Neural activity of 16p11.2 CNV human and mouse

• Main Author: Al-Jawahiri, Reem
• Format: Dissertation
• Language: English
• Published: University of Sheffield 2019

Although rare in the population, individuals affected by deletions or duplications of DNA material at 16p11.2 chromosomal region (within the region ’11.2’ in the short arm of chromosome 16) are at higher risk of myriad clinical features and neurodevelopmental disorders including intellectual disability, developmental delays, and autism spectrum disorder. Whether inherited or appearing for the first time in the family, this 16p11.2 copy number variation (CNV) seems to impact on brain structure and function that may, in turn, drive the profile and severity of 16p11.2 associated phenotypes. As studies of 16p11.2 CNV brain function are scarce, the aim of this thesis is to investigate EEG activity in (human) 16p11.2 CNV carriers and parallel in-vivo electrophysiological activity in 16p11.2 deletion mouse model. Data-sharing platforms and collaborative efforts made it possible to access datasets of this rare population and analyse it for the purpose of this thesis.

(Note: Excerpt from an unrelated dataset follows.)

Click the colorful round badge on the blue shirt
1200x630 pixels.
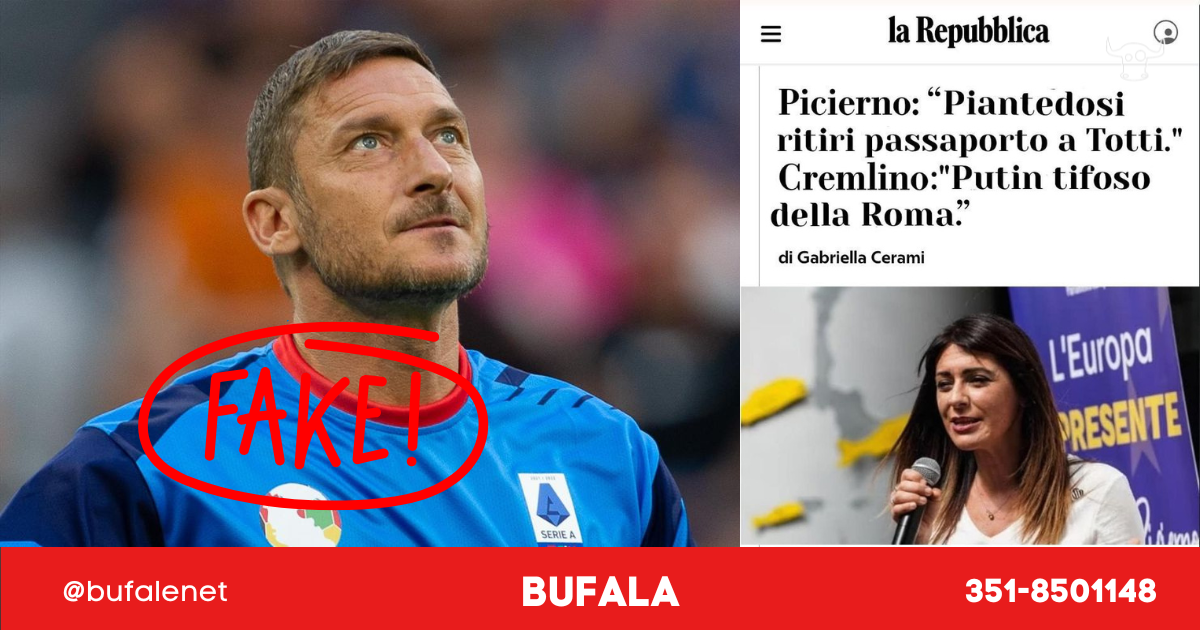[300, 517]
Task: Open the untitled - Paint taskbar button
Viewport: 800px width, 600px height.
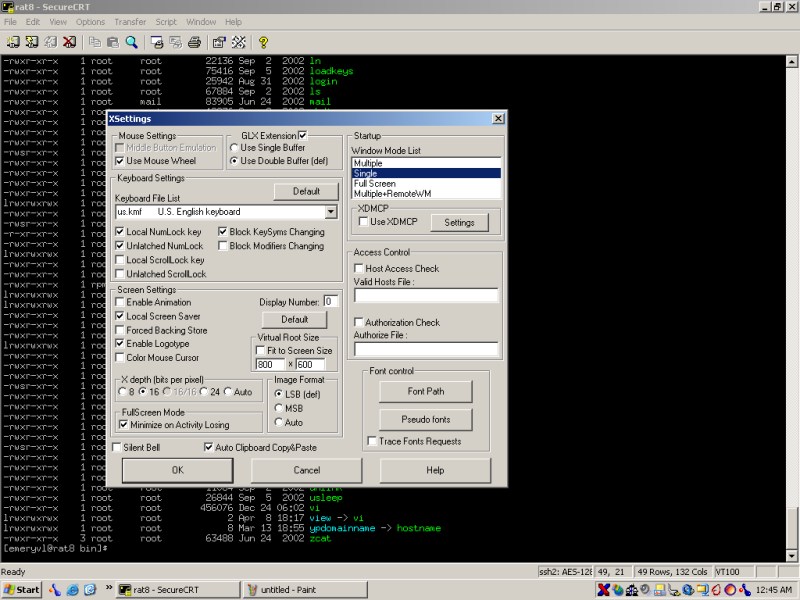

The thesis is comprised of three studies: 1) an investigation of visual-evoked neural variability, as measured by variability of intra-participant ERP and spectral power, and signal-to-noise ratio, in 16p11.2 CNV carriers; 2) a study of spontaneous neural activity, as measured by multi-scale entropy and conventional spectral power, in 16p11.2 deletion carriers; and 3) a study of spontaneous neural activity in 16p11.2 deletion mouse model. Neural variability was mostly higher in 16p11.2 deletion carriers relative to typical controls and 16p11.2 duplication carriers. Compared to typical controls, higher entropy was found in 16p11.2 deletion carriers and this was associated with certain psychiatric and behavioural traits, e.g., anxiety problems. The 16p11.2 deletion mice showed no group differences in neural activity compared to wild-type control mice. In conclusion, despite the lack of converging evidence from the mouse model, the collective 16p11.2 CNV human findings indicated that neural activity in 16p11.2 deletion carriers, especially, was altered and related to psychiatric traits found in 16p11.2 deletion carriers.